Find the Fourier series for f(x)=1 on the interval 0 <=x <= pi in temrs of phi = sin nx. By integrating thi series find a convergent series for hte function g(x) =x oin this interval assuming that the set {sin nx} is complete

i can find the Fourier series for f(x) =1. But i would like to know why n is supposed to be odd becuase the answer i get is
$$\frac{2}{\pi} \sum_{n=1}^{\infty} \frac{1 - \cos(n \pi)}{n} \sin(nx)$$
the text ssumes n is odd. Is it becuase if n was even then the summand would be zero?
the answer in the text is $$\frac{4}{\pi} \sum_{n=1}^{\infty} \frac{\sin(2k-1) x}{2k-1}$$

How would i integrate the series?
f i integrate the answer for the text i get $$\frac{-4}{\pi} \sum_{n=1}^{\infty} \frac{\cos(2k-1) x}{(2k-1)^2}$$
but hte answer in the book i
$$\frac{-4}{\pi} \sum_{n=1}^{\infty} \frac{1-\cos(2k-1) x}{(2k-1)^2}$$

why or where is that 1 / (2k-1)^2 term coming from?
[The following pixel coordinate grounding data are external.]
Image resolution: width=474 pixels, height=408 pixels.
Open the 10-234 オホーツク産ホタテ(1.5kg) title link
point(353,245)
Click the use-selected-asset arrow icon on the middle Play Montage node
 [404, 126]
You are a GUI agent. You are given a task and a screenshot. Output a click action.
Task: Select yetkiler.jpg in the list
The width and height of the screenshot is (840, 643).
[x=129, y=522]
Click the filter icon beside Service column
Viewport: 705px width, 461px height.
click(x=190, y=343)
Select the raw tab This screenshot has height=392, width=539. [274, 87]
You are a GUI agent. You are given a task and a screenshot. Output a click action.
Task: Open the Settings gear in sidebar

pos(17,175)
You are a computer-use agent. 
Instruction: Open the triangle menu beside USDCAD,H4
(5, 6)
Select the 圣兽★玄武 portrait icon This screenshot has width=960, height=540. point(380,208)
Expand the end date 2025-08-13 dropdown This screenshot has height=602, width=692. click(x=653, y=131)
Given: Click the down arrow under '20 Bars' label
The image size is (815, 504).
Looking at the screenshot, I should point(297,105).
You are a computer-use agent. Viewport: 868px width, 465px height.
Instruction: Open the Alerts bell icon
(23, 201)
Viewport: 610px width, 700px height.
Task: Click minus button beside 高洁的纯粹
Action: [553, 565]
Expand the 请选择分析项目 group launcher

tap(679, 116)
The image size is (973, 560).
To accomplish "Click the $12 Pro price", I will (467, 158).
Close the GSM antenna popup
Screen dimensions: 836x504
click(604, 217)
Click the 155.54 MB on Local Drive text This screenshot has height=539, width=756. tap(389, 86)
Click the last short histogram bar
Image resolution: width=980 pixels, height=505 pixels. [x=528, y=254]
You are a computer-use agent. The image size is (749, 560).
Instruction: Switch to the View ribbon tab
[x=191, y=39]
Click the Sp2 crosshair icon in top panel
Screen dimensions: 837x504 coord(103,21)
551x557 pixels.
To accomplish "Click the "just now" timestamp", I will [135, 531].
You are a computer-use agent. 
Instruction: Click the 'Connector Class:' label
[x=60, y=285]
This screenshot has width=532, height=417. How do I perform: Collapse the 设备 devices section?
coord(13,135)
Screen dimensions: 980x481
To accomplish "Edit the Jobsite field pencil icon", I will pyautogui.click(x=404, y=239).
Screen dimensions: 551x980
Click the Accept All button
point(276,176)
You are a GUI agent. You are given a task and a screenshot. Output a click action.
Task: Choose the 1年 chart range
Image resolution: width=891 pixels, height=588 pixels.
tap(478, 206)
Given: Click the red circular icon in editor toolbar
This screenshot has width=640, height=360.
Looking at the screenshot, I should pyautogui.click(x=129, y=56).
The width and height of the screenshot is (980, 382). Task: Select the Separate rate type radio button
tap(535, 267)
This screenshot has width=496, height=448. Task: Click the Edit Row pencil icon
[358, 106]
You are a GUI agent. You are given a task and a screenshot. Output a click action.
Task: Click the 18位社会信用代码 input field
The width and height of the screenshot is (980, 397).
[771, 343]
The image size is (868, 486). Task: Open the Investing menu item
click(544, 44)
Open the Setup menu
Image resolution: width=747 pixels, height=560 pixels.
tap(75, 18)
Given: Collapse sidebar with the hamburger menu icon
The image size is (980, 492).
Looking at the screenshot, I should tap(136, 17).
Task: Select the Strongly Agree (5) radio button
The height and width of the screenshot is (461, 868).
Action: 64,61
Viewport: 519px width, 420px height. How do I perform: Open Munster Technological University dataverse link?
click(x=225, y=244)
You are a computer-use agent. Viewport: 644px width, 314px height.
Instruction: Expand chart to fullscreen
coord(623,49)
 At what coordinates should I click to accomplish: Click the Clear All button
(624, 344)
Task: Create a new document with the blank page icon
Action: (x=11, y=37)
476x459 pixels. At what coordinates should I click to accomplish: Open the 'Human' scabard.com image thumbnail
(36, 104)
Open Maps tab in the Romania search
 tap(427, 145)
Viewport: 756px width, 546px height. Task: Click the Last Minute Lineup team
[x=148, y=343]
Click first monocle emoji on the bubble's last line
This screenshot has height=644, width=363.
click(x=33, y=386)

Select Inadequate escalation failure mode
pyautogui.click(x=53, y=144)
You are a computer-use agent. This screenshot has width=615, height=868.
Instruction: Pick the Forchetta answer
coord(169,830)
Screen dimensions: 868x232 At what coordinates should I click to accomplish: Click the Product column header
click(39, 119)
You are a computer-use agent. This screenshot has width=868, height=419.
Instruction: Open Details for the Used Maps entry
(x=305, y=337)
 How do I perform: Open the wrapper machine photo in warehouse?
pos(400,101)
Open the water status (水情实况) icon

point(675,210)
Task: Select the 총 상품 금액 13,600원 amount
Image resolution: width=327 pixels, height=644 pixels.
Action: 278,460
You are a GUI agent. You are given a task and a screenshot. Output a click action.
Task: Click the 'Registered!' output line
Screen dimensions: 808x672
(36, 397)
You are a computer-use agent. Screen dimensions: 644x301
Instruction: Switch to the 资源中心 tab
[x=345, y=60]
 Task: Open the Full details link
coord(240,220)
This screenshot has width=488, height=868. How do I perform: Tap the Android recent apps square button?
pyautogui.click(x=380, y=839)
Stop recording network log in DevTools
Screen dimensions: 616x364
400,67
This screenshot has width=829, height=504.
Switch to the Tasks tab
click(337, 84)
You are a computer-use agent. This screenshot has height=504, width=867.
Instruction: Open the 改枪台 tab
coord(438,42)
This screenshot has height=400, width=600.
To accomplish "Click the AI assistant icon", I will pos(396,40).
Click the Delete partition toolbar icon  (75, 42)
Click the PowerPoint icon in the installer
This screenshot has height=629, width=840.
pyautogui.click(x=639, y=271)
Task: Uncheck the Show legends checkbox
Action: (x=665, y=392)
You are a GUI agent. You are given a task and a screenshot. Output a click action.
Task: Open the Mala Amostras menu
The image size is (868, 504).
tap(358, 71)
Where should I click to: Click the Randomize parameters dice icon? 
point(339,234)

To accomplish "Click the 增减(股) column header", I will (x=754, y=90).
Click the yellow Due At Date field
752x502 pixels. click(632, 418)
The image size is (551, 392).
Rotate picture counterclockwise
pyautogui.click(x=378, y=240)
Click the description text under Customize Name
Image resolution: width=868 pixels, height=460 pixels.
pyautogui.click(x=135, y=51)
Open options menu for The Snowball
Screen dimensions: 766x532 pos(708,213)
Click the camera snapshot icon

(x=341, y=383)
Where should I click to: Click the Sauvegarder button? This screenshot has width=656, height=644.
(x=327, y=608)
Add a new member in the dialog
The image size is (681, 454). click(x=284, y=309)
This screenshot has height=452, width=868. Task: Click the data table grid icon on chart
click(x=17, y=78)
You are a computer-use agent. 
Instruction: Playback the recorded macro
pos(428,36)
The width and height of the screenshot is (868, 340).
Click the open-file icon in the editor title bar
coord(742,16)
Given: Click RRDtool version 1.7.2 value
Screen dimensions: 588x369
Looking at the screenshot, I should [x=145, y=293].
Can someone please help?

Thank you

 

[quasar987]

Find the Fourier series for f(x)=1 on the interval 0 <=x <= pi in temrs of phi = sin nx. By integrating thi series find a convergent series for hte function g(x) =x oin this interval assuming that the set {sin nx} is complete
i can find the Fourier series for f(x) =1. But i would like to know why n is supposed to be odd becuase the answer i get is
$$\frac{2}{\pi} \sum_{n=1}^{\infty} \frac{1 - \cos(n \pi)}{n} \sin(nx)$$
the text ssumes n is odd. Is it becuase if n was even then the summand would be zero?

Precisely. Try plugging different values of n in cos(n pi). You will see that cos(n pi) = (-1)^n. Hence, for n even, cos(n pi)=1 and the summand vanishes. Now your sum is over all odd positive integers. But you can restore the sum to be over all positive integer by noting that the change of variable n-->2k-1 (with k running over the naturals) spans exactly every odd positive integers. This is what the book did.

How would i integrate the series?

If you've seen how to prove the uniform convergence of Fourier series, do it. If not, assume it does converge uniformly such that the integral of the sum is the serie of the integrals.

f i integrate the answer for the text i get $$\frac{-4}{\pi} \sum_{n=1}^{\infty} \frac{\cos(2k-1) x}{(2k-1)^2}$$
but hte answer in the book i
$$\frac{-4}{\pi} \sum_{n=1}^{\infty} \frac{1-\cos(2k-1) x}{(2k-1)^2}$$
why or where is that 1 / (2k-1)^2 term coming from? Can someone please help?
Thank you

I think it comes from the constants of integration and then evaluating the serie at x=0, but I don't understand the mechanism exactly. It is true that setting one constant 0 and the other 1 / (2k-1)^2 makes the serie work when evaluating at x = 0, but how can we be sure that these are the right constant?